С другой стороны, Милль показывал, что в силу различных психологических причин поведение простых граждан, не являющихся профессиональными коммерсантами, часто отличается от тех абстрактных моделей, которые обычно строили экономисты[259]
, что оправдывает некоторые отступления от принципа laissez-faire в отношении договоров коммерсантов с обывателями. Так, например, Милль отстаивал идею об утилитарной обоснованности введения законодательного максимума рабочего времени. Такой патернализм Милль считал допустимым, так как он способствует защите долгосрочных экономических интересов рабочих и работодателей[260]. Милль также допускал прямые ограничения свободы договора там, где стороны принимают на себя обязательства на долгосрочную перспективу (например, по контрактам пожизненного найма или многолетним договорам оказания услуг), но не оговаривают при этом каких-либо возможностей для отказа от исполнения договора. Этот патернализм, как считал Милль, оправдывается тем, что человеку достаточно сложно предвидеть свои интересы в отдаленном будущем. Здесь государство может отойти от идеи о том, что человек является лучшим оценщиком своих собственных интересов, и проявить ограниченный патернализм[261].При этом Миль одним из первых обратил внимание на то, что устранение государства из сферы договорных отношений в принципе невозможно хотя бы потому, что суды вынуждены защищать права кредиторов при нарушении договоров и рассматривать споры между контрагентами. И если практику судов по приведению в исполнение договорных обязательств еще можно объяснить тем, что суды проводят в жизнь волю сторон, то неизбежное участие судов и законодателей в создании правил, которые могли бы применяться при отсутствии уговора сторон на тот или иной случай, в установлении необходимых формальностей, в определении тех типов сделок, которые будут признаваться судами, демонстрирует куда более важную и активную роль, которую государство вынуждено играть в обеспечении свободного экономического оборота. Иначе говоря, государство обязано не только проводить в жизнь волю участников сделки, но и формировать условия и способствовать реализации свободного экономического обмена, а также в ряде случаев и ограничивать оный в ситуации, когда иные соображения в отношении общего блага того требуют[262]

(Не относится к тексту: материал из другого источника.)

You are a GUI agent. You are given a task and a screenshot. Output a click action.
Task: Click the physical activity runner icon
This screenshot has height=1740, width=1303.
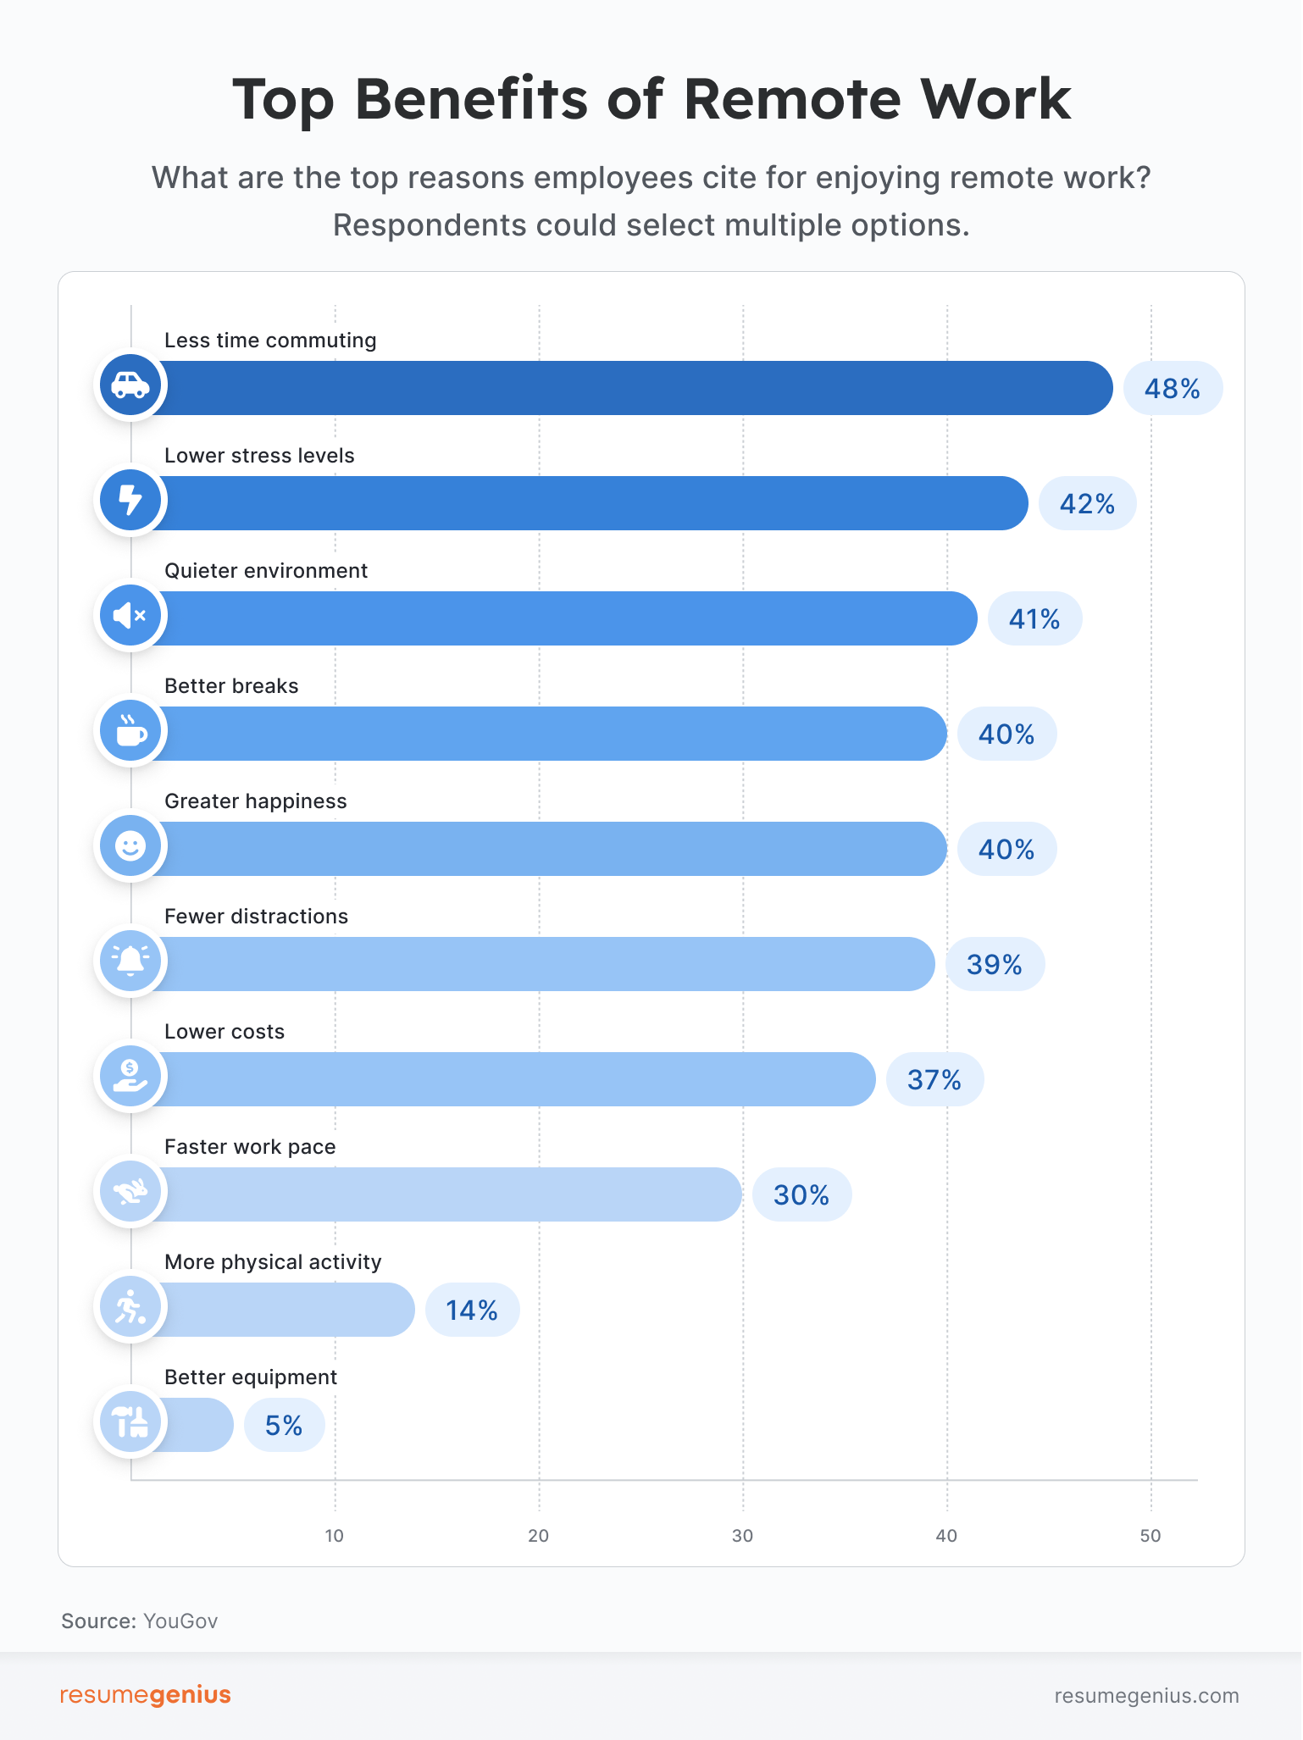coord(130,1307)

.Таким образом, де-факто Милль возвращался к изначальной идее Смита о невмешательстве государства в свободу экономического оборота как некой презумпции, отступление от которой может быть оправданно в отдельных случаях. Эту идею он выразил достаточно четко: «Из сказанного достаточно ясно, что общепризнанные функции государственной власти простираются далеко за пределы любых ограничительных барьеров, и функциям этим вряд ли можно найти некое единое обоснование и оправдание, помимо соображений практической целесообразности. Нельзя также отыскать какое-то единое правило для ограничения сферы вмешательства правительства, за исключением простого, но расплывчатого положения о том, что вмешательство это следует допустить исключительно при наличии особо веских соображений практической целесообразности»[263]
. В другом месте он выразил эту крайне важную идею еще более лаконично. Милль писал, что «laissez-faire должно быть общим правилом» и «всякое отступление от него будет очевидным злом», если только оно не оправдывается «какой-либо громадной пользой»[264].Но некоторые из сторонников данного направления зачастую отступали от умеренности взглядов Смита и Милля и нередко пытались доводить идею о государственном невмешательстве до абсолюта. Одним из таких авторов был знаменитый английский философ и социолог Герберт Спенсер. В своей известной книге «Социальная статика»[265]
, вышедшей в 1851 г. и часто ассоциирующейся с идеей об абсолютизации доктрины laissez-faire, он попытался продемонстрировать, что человеческое развитие осуществляется эволюционным путем. Еще до публикации «Происхождения видов» Дарвина Спенсер начал развивать разрабатываемую ранее рядом философов теорию, которая впоследствии стала известна как социальный дарвинизм. Согласно данной теории социальная эволюция и развитие происходят только в условиях, когда выживает сильнейший и наиболее приспособленный. Тотальная конкуренция приводит к закреплению наиболее успешных и адаптированных к текущим условиям практик и успеху наиболее предприимчивых и сильных, а также к отмиранию неудачных решений и проигрышу менее способных участников конкурентной борьбы. В результате ничто не может так помешать прогрессу, как вмешательство государства в свободу экономического оборота и патернализм, которые препятствуют социально-экономической эволюции и отменяют результаты свободной конкуренции.